* **CONSIGNES DE TRAVAIL**:
1. Dans le texte sur la course en solitaire, pendant combien de temps l'équipage de deux a-t-il tout donné lors de l'étape Madère - Martinique ?
2. Reprenez le texte sur la course en solitaire là où il s'arrête et poursuivez-le.

* **PASSAGE À LIRE**:
* * * * * * * * *

Solitaire

Publié le par Bertrand Guillonneau

Bon, j’arrête de fanfaronner, de faire semblant, tourner autour du pot, et je reviens à l’essentiel de cette histoire; il faut bien affronter la réalité: c’est une course en solitaire.

Je n’en ai aucune expérience et je me souviens que quand j’avais vu arriver les “solos” au Marin lors de la Transquadra 2002-03, je m’étais fait la réflexion que ce n’était pas pour moi. Déjà à deux on avait donné pendant deux semaines tout notre effort pour arracher cette première place lors de l’étape Madère - Martinique, et je ne voyais pas comment j’aurais pu le faire seul, en comptant les départs au lof ou à l’abattée, les escalades en tête de mat pour décoincer les drisses, dérouler les cocottiers des spinnakers…

Et puis les questions ont commencé à s'insinuer, petit à petit, puis à germer, évidemment: “Mais comment font-ils ?” Envie de savoir, de connaître d’autres sensations, poussé par les expériences de François lors de la dernière édition de la TQS, et de Jean-Claude lors de la Mini-transat 2007, les videos décalées de Gregory Magne lors de cette même Mini-transat; le désir de voir la mer différemment, en un peu plus grand pour moi tout seul, de prendre ce temps pour moi-même, égoïstement je l’avoue.

* * * * * * * * *

* **EXTRAITS DE DONNÉES**:
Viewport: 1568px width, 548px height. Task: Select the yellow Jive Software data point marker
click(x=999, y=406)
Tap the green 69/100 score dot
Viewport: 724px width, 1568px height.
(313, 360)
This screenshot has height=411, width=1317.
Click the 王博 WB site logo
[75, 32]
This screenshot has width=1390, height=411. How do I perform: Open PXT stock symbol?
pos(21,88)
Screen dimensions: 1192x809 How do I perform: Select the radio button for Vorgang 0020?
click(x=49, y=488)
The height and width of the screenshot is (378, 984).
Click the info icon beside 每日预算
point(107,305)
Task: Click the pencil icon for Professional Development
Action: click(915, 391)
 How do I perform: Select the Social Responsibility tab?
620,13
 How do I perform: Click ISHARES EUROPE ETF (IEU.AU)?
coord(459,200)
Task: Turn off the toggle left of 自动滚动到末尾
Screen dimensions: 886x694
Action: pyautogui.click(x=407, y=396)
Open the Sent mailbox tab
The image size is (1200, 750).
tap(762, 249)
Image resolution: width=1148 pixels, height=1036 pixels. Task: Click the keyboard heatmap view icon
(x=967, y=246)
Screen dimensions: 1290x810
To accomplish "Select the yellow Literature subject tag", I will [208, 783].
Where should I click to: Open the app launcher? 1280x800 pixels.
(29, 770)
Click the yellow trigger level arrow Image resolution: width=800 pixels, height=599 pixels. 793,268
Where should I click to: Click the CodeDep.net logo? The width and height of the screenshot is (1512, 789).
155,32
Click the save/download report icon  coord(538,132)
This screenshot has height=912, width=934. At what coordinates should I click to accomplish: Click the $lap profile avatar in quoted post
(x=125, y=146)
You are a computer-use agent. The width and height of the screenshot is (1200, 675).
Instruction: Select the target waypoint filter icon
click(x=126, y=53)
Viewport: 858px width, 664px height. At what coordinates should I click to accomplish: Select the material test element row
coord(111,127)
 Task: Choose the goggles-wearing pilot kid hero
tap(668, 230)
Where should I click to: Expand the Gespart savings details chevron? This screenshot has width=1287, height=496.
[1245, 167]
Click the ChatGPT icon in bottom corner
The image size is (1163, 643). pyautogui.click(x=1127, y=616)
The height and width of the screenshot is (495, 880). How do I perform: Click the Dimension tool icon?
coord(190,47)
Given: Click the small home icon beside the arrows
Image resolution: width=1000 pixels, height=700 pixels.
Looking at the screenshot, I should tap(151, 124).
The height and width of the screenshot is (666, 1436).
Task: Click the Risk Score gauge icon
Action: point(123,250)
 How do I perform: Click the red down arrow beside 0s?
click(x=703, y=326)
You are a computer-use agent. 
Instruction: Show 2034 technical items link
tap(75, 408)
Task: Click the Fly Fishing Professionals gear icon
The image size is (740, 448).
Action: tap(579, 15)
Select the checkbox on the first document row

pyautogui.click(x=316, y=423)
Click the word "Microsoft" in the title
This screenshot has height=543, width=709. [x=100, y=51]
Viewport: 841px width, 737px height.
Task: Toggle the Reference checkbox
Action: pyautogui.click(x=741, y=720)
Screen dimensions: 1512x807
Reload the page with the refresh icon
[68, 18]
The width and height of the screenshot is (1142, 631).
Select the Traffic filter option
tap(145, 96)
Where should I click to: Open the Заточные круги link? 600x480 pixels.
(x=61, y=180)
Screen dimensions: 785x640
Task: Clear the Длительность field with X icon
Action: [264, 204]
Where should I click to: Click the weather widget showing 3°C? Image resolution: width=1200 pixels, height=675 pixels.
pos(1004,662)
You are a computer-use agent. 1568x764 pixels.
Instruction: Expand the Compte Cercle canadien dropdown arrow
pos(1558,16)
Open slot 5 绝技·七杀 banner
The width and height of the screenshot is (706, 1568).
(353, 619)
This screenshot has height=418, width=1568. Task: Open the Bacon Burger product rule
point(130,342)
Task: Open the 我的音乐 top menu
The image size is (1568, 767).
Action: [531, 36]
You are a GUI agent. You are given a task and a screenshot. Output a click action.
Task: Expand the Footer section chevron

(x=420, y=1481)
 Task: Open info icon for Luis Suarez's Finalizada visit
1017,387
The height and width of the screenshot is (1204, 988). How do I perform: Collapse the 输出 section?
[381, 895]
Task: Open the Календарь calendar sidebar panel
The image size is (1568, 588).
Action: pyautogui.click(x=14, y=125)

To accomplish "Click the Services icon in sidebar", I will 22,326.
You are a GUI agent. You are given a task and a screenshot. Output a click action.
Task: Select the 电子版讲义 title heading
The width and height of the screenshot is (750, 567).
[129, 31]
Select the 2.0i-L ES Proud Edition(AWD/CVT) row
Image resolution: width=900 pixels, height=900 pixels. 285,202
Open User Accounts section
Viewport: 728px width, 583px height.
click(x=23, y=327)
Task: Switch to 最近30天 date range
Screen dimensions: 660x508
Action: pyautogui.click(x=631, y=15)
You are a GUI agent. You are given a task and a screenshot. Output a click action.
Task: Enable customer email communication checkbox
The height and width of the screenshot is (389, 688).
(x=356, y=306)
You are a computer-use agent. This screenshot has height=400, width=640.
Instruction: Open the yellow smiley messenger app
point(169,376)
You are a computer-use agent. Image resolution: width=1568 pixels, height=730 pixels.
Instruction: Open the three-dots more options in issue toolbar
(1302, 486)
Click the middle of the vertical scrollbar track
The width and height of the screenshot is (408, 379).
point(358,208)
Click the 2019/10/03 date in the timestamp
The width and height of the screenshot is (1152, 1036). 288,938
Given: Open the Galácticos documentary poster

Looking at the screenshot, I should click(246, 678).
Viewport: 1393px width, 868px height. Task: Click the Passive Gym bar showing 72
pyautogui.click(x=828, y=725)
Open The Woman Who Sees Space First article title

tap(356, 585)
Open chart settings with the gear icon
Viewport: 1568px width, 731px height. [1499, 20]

* * * * * * * * *

* **RÉSULTATS DES TÂCHES**:
1. Pendant deux semaines.

2.
A part des ronds dans l’eau, je n’ai jamais dormi en laissant le pilote faire son travail, jamais passé plus de 24 heures seul en mer et encore en dormant dans un abri. Je ne sais pas ce qui m’attend, aucune idée, et je me demande comment je gèrerais l’incertitude, les moments d’angoisse quand plus rien n’ira (ma liste de problèmes potentiels est déjà longue sans compter ceux que je n’ai pas imaginés) et auxquels je ne sais comment me préparer. J’imagine, je fais semblant de savoir, je me rassure en me racontant des histoires, en regardant des videos, celle-là surtout que je vous recommande, en écrivant frénétiquement ces notes, en lisant des livres de mer. Je découvre Francisco Coloane.

Bref, un inconnu dans lequel je vais basculer tout d’un coup dans la nuit du Dimanche 27 Juillet; mais la solitude c’est surtout maintenant, alors que je n’ai que des questions sans réponse et que personne ne peut rien pour moi. Sur l’eau, je sais que je n’en aurais plus le temps: je serais avec moi, seulement solitaire.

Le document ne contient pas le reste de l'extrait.